El Lugar, el espacio donde transcurre toda la acción, es un escenario cuidadosamente diseñado para suprimir la individualidad. Las habitaciones, privadas pero despojadas de cualquier personalización, refuerzan esta pérdida de identidad. La ausencia de ventanas o espejos completos subraya un aislamiento absoluto, mientras que las claraboyas, que filtran la luz desde un ángulo controlado, representan la visión limitada que los Escogidos tienen del mundo exterior.

VICENTE BATTISTA FOTO DE EDUARDO CARRERA

Acerca de la arquitectura de El Lugar, Battista señala que ese ámbito funciona casi como otro personaje. Sin embargo, recalca que sus habitantes no sufren esa opresión ni tienen conciencia de ahogo. “En una primera lectura se podría vincular El Lugar con el Infierno”, apunta, pero él prefiere relacionarlo con el Paraíso Terrenal: “tal como lo leemos en la Biblia”, afirma el escritor, “en el Jardín del Edén todo es armónico, perfecto, no existen las emociones, tampoco las pasiones. Algo parecido sucede en El Lugar: sus habitantes tienen vedados los entusiasmos y las pasiones, no saben de amistad o de amor”.
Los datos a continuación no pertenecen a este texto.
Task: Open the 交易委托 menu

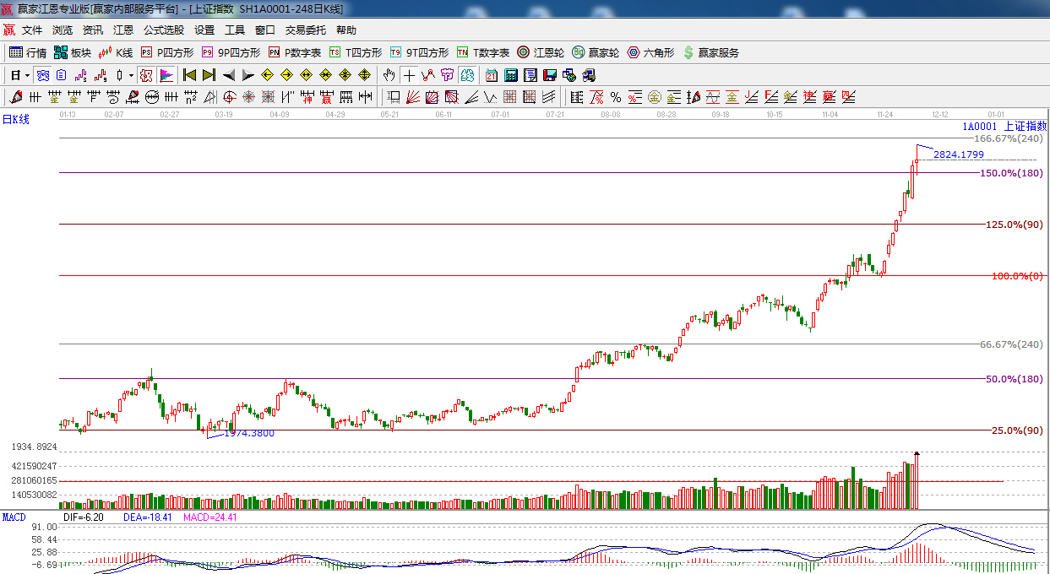Action: tap(305, 30)
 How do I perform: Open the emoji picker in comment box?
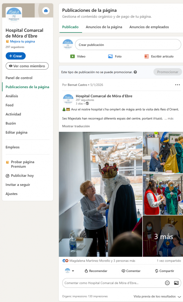coord(167,283)
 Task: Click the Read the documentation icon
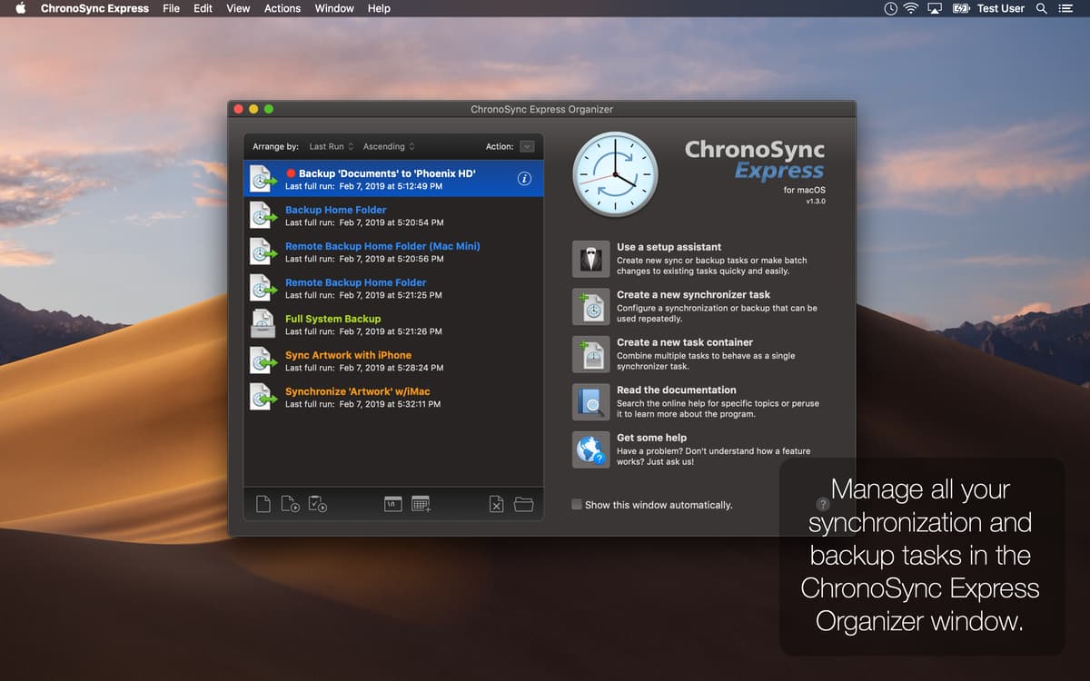click(590, 401)
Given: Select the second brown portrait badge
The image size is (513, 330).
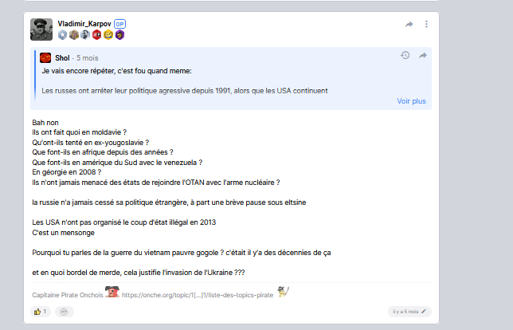Looking at the screenshot, I should 74,35.
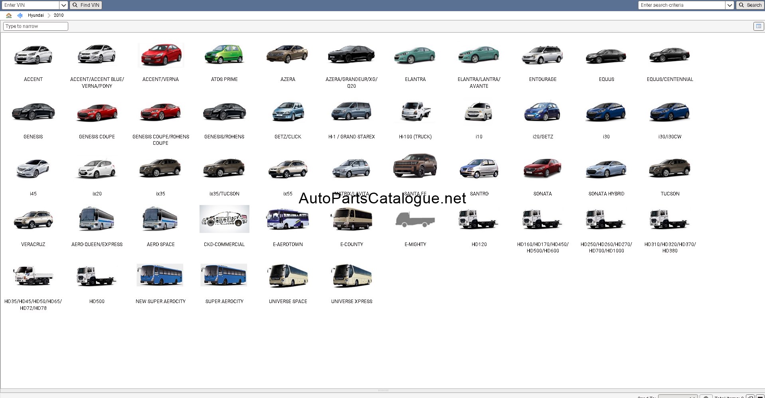This screenshot has height=398, width=765.
Task: Choose the E-MIGHTY gray truck icon
Action: point(415,220)
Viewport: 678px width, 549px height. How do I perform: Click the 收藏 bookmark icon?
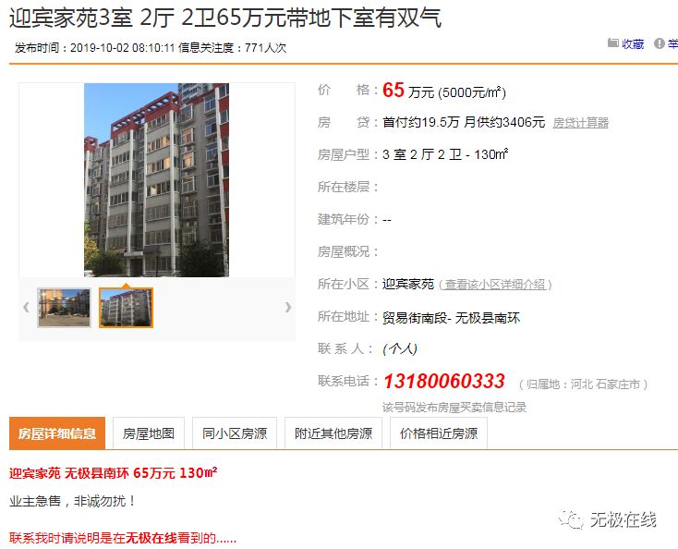612,43
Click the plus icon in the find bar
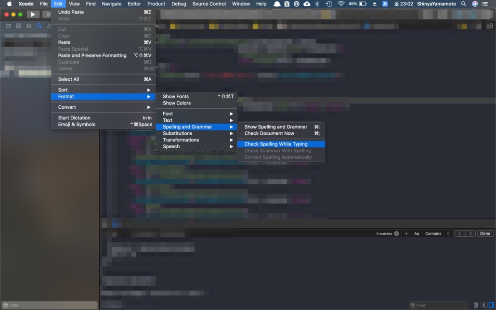 (x=406, y=233)
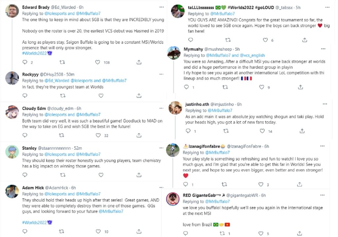Retweet Cloudy Edm's tweet
The width and height of the screenshot is (338, 237).
(62, 135)
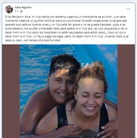The width and height of the screenshot is (137, 138).
Task: Click the globe public audience icon
Action: click(21, 11)
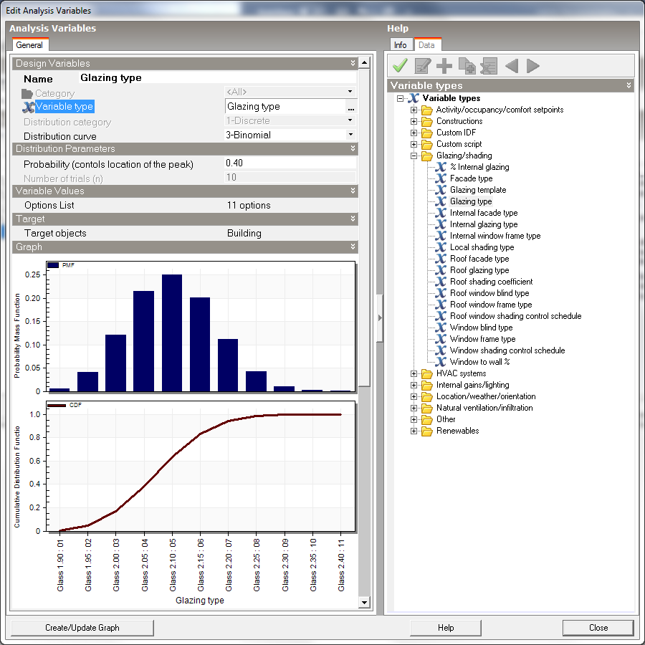645x645 pixels.
Task: Expand the Constructions folder
Action: click(x=414, y=121)
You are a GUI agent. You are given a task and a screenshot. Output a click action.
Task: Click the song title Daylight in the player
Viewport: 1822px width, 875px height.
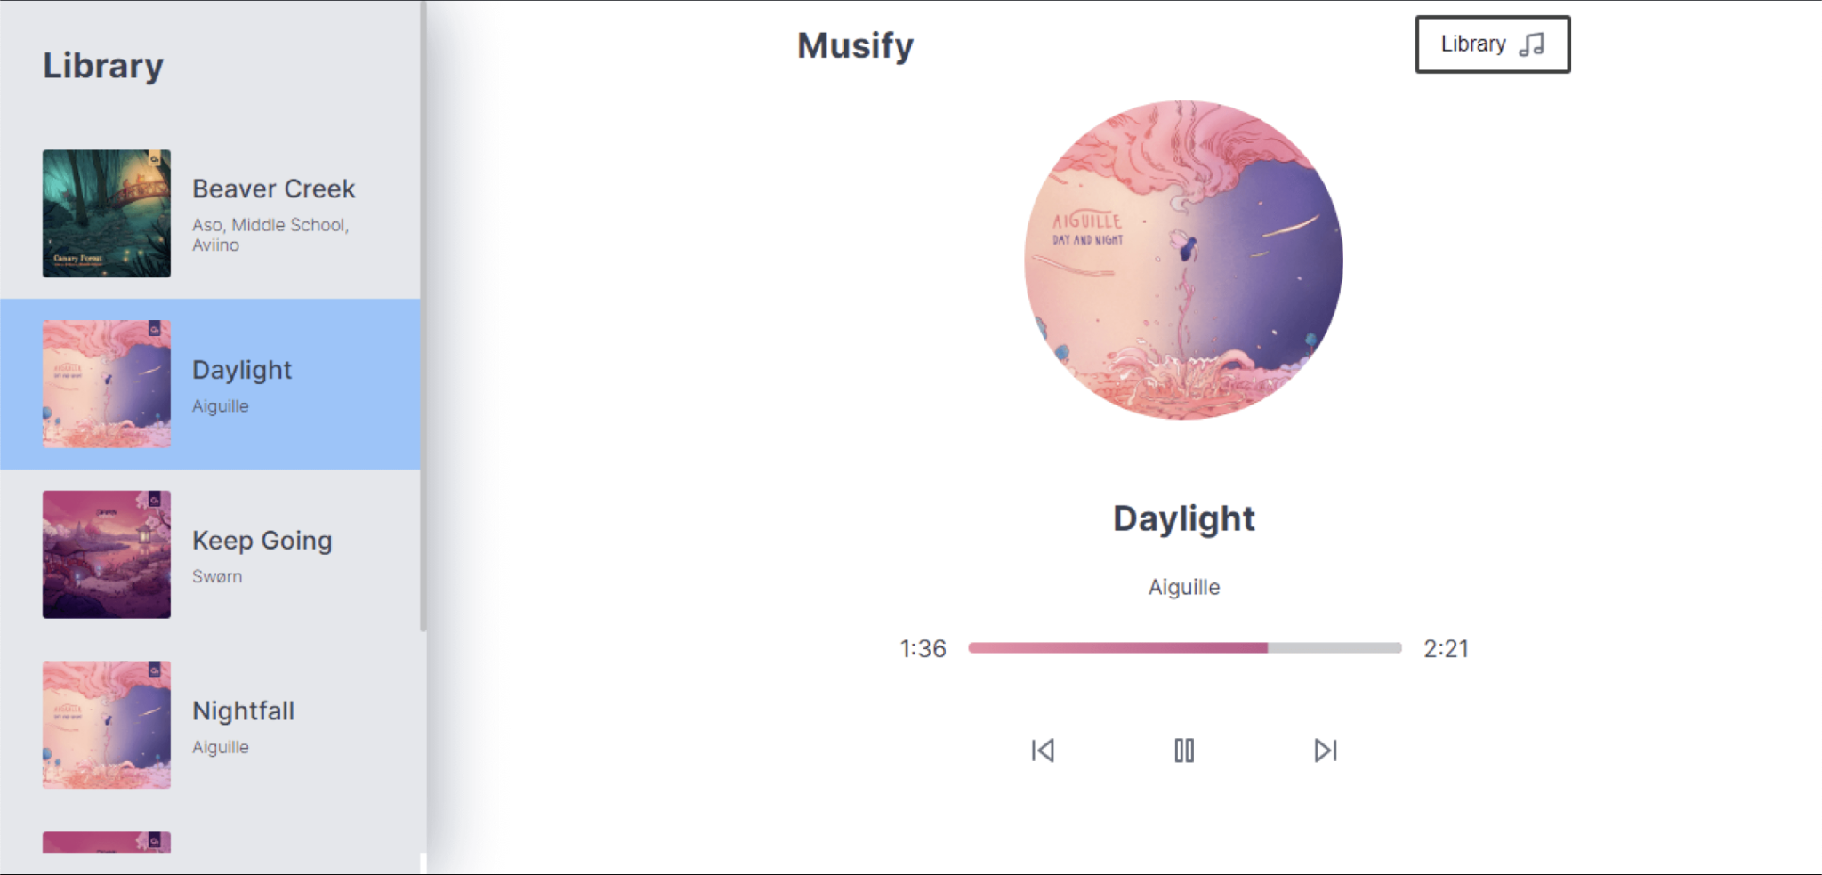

Uno de los aspectos más fascinantes del diseño del Lugar es cómo se manipula el tiempo y el espacio. La rutina de los habitantes está estructurada con una precisión casi mecánica: las horas de comida, las actividades y los encuentros están predefinidos, eliminando cualquier posibilidad de improvisación o espontaneidad. Este orden genera una ilusión de aparente estabilidad, pero también un desconcierto constante, ya que las reglas parecen diseñadas más para confundir que para organizar.

La novela se sostiene en gran medida por la riqueza de los personajes secundarios, quienes aportan tanto profundidad como complejidad al relato. Artemio, Braulio y Carmelo, los primeros en recibir a Octavio, representan distintas facetas del sistema: Artemio es el guía, Braulio el bromista, y Carmelo el pragmático. Sin embargo, ninguno de ellos escapa al control de La Administración, y sus interacciones reflejan tanto conformidad como resignación.

Por otro lado, figuras como la señora Adela y la señorita Basilia aportan un matiz más humano al relato. Adela, con su actitud autoritaria, actúa como una defensora de las normas, mientras que Basilia, más tímida pero curiosa, insinúa pequeñas fisuras en el sistema. En una conversación reveladora, Basilia cuestiona la idea de que todos los habitantes llegaron por decisión propia, una afirmación que Adela desestima con vehemencia. Este intercambio resalta la tensión entre el discurso oficial y las versiones individuales.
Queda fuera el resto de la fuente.